Exercise directions -
From the line that contains "Given: Switch to the sql view tab" to the last line of the entries, write each line out exactly; include both ends and nothing else.

[Saved data entries]
------------------------------------

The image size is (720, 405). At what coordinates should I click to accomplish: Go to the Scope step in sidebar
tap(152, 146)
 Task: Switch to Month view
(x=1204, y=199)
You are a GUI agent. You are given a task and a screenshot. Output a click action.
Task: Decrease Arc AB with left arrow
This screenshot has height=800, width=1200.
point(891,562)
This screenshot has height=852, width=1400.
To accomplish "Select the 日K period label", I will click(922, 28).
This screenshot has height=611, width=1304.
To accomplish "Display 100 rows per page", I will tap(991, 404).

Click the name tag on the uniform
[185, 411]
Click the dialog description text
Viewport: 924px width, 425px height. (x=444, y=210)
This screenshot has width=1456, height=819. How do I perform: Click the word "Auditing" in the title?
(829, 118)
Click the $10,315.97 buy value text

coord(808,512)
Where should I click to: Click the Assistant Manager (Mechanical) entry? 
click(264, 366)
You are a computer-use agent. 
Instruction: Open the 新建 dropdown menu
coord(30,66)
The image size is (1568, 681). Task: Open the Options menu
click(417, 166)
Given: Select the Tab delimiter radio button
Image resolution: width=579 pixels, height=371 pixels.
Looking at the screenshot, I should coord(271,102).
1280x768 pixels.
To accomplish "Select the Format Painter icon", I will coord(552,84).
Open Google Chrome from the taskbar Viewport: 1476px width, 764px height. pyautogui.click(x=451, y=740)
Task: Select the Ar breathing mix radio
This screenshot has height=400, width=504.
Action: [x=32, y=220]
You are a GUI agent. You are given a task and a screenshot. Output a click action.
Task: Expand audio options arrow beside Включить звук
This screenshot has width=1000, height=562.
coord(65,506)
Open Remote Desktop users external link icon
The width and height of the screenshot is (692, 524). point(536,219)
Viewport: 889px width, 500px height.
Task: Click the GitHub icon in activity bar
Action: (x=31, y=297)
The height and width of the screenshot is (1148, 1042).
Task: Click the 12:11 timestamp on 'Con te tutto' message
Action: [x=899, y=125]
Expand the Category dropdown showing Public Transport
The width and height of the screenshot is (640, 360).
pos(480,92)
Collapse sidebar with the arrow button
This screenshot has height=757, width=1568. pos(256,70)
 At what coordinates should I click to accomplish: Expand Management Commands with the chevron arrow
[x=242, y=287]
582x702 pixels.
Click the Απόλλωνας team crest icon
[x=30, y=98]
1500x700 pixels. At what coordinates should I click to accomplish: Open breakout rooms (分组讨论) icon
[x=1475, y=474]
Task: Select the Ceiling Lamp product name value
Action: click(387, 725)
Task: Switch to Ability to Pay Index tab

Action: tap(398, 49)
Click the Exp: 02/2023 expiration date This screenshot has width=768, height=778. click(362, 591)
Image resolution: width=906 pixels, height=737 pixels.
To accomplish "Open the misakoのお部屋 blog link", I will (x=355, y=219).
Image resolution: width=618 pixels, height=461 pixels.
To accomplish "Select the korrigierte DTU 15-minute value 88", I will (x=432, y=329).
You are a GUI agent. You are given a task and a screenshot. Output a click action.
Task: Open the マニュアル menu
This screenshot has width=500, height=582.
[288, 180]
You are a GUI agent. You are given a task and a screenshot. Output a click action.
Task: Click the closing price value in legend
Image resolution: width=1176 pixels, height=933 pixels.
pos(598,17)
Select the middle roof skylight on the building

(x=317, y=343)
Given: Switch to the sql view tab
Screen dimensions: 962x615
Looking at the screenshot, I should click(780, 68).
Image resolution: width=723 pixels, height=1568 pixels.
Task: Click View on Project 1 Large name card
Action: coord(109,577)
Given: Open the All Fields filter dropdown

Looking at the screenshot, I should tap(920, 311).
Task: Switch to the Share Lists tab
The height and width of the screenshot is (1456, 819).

------------------------------------

Response to the task -
Given: Switch to the sql view tab
Screen dimensions: 962x615
Looking at the screenshot, I should click(780, 68).
Image resolution: width=723 pixels, height=1568 pixels.
Task: Click View on Project 1 Large name card
Action: coord(109,577)
Given: Open the All Fields filter dropdown

Looking at the screenshot, I should tap(920, 311).
Task: Switch to the Share Lists tab
The height and width of the screenshot is (1456, 819).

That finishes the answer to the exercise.